Most recently, Texas election officials said they would review the results in several counties in the Lone Star State after Trump called on GOP Gov. Greg Abbott to conduct an audit.

The MAGA faithful are just nuts and really think this is a thing. But the Republicans, led by Trump, are simply trying to undermine elections in general so they can contest every vote they lose by saying it was riddled with fraud. And I’m increasingly convinced that they are also trying to undermine faith in the elections for Democrats by putting all these phony rules in place. After all, if Dems lose close elections going forward it’s going to be very difficult to accept the results in states where they fire non-partisan workers, intimidate voters and ban most forms of voting except for standing in line for hours on election day.

In the end, the goal is to destroy our democratic process. And I don’t think it’s much of a stretch to say that the replacement will look a lot more like January 6th than November 8th. This is serious — the fever isn’t breaking.

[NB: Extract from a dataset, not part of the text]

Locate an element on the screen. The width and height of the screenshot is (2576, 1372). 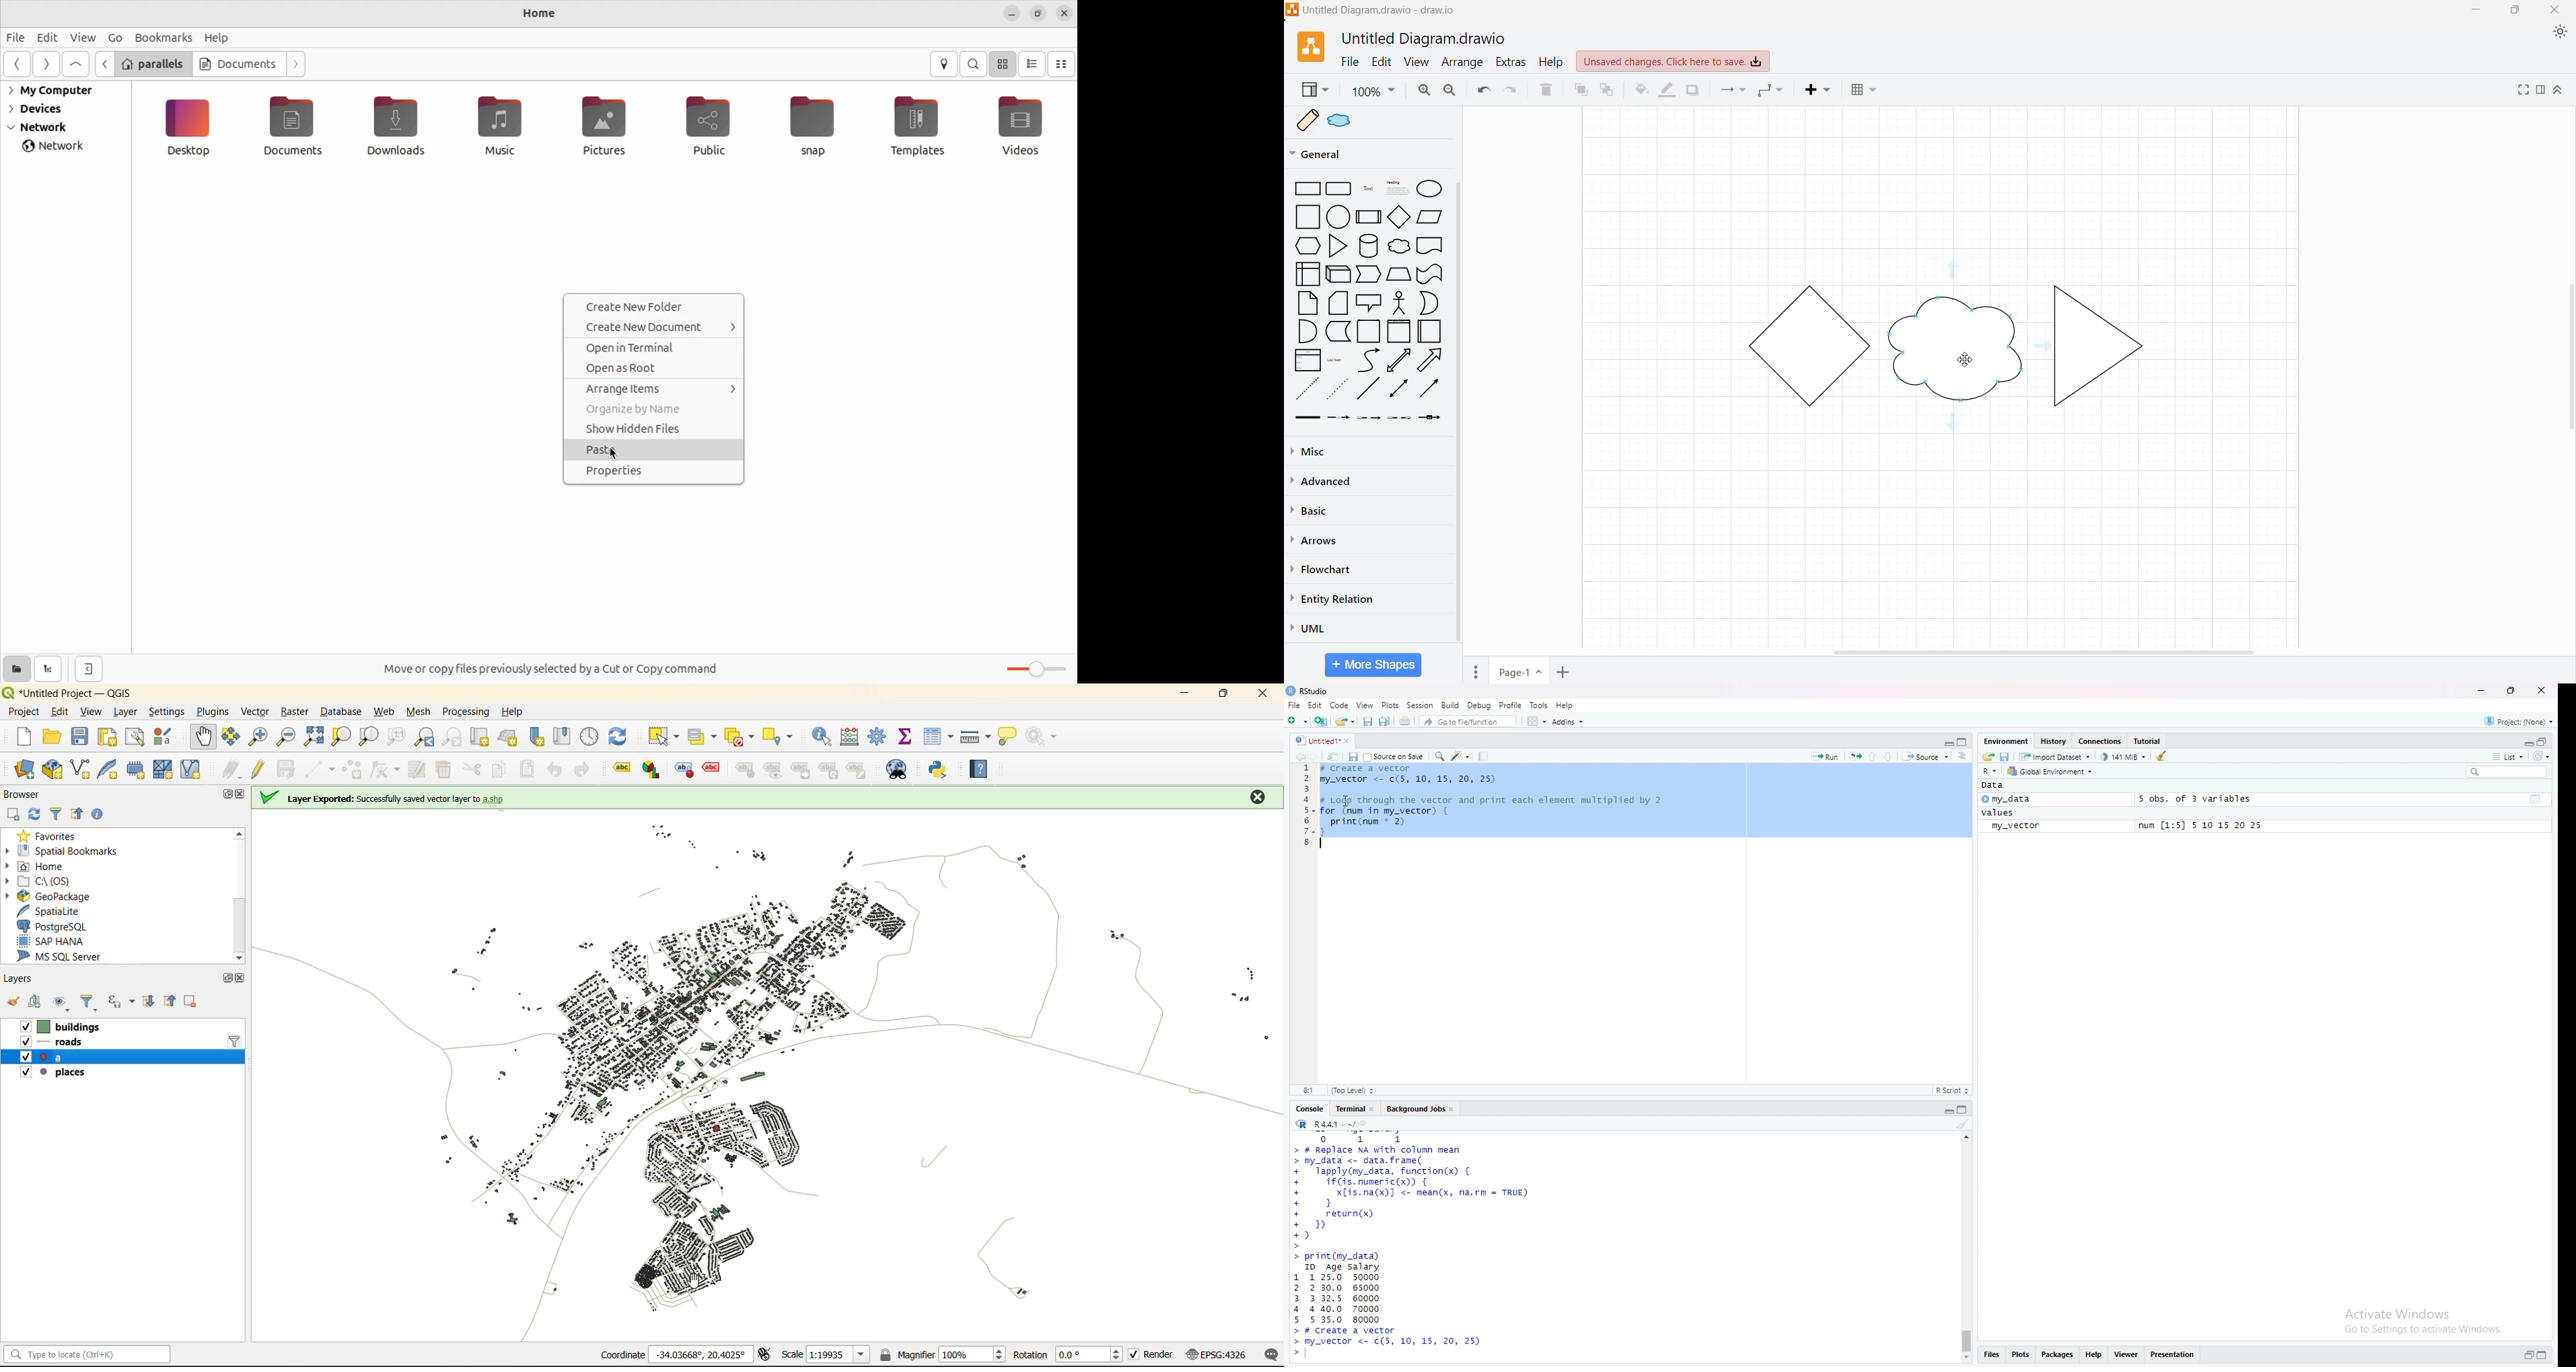
zoom next is located at coordinates (451, 737).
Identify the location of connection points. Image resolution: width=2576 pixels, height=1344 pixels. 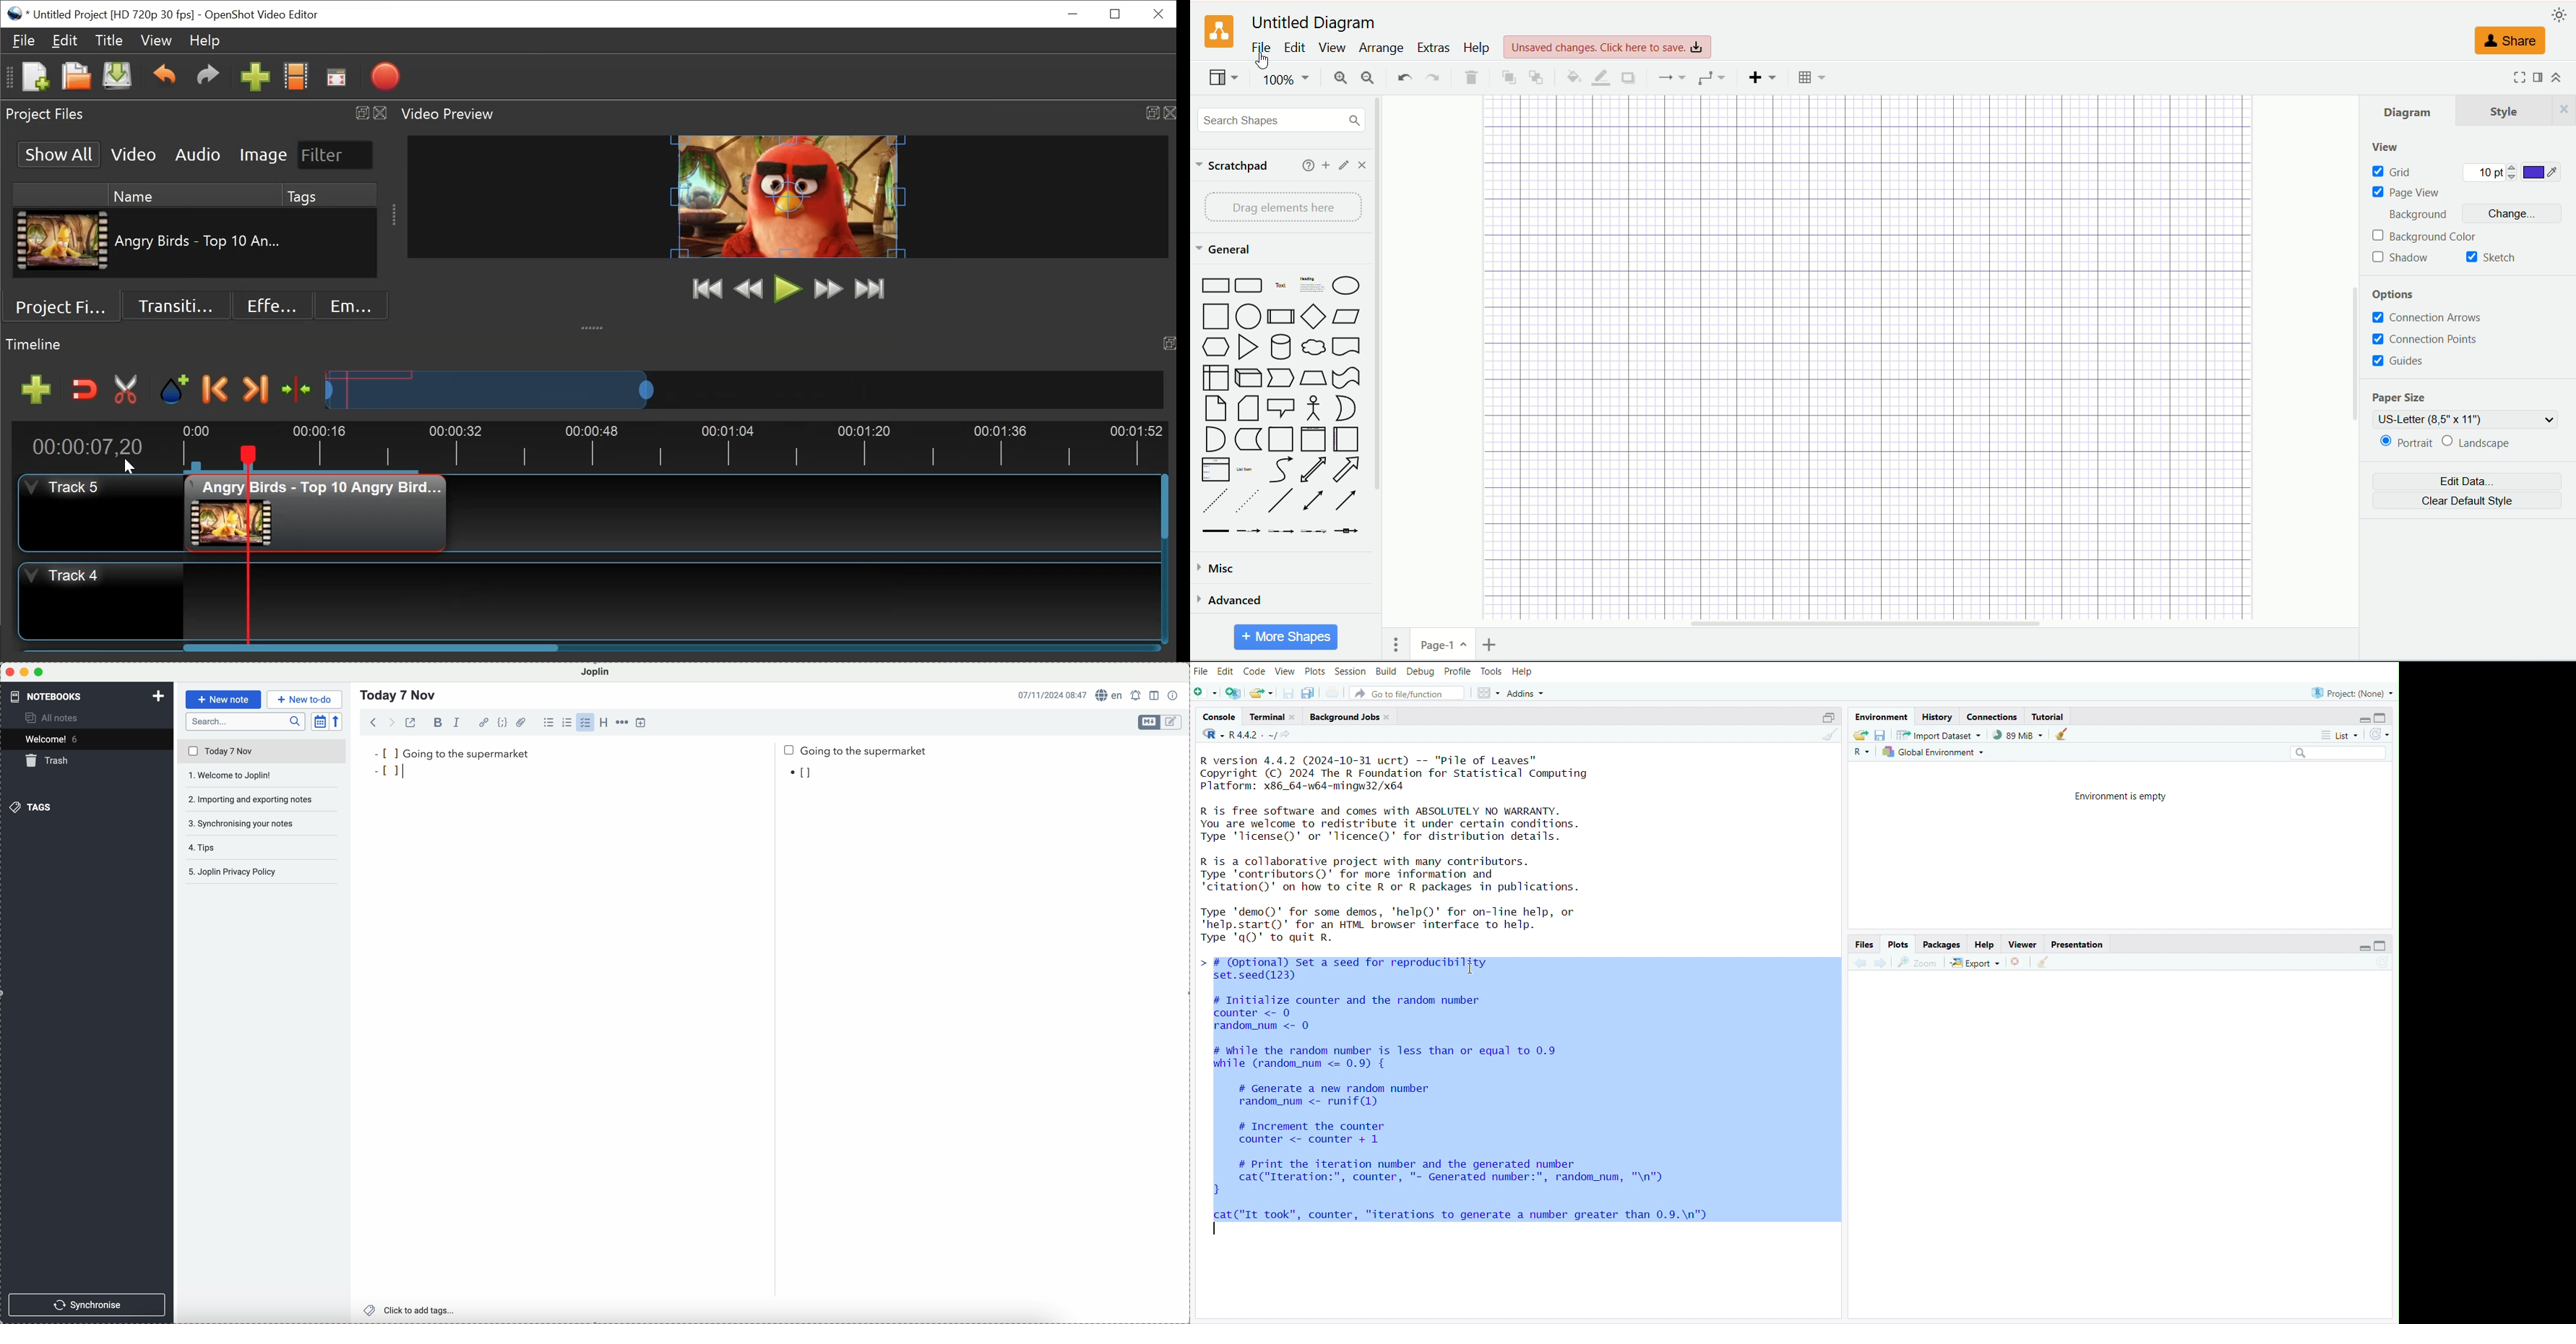
(2425, 339).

Still obstructing after all these years

Robert Mueller laid out a full obstruction case against Donald Trump in his report saying that he could be indicted after he left office. Obviously, nothing is happening on that front. Now he’s doing it again:

Former President Donald Trump is directing a group of his former aides to ignore a subpoena from the House committee probing the Jan. 6 Capitol attack and signaling he will go to court to block their testimony to the investigators.

The committee has subpoenaed documents and testimony from four Trump administration alumni: former social media czar Dan Scavino, former Defense Department official Kash Patel, former chief of staff Mark Meadows, and former White House adviser Steve Bannon. The four men were ordered to turn over documents related to Jan. 6 by Thursday and to sit for interviews with investigators next week.

But Trump is saying otherwise. In a letter that POLITICO viewed, a Trump lawyer tells them not to cooperate with the probe.

The letter stated the committee is seeking materials that are covered by executive privilege, as well as other privileges.

“President Trump is prepared to defend these fundamental privileges in court,” the letter said.

Then the letter directed its recipient to hold back any documents about his White House work and to refuse to testify about his official duties.

@Southpaw made this pertinent observation about all that:

They put McDougal in shackles, perp walked her, and jailed her for 18 months for not talking to the mfn whitewater investigation. That was about vacation properties near Flippin, Arkansas.

This is about an attempted coup in which the Capitol building was sacked.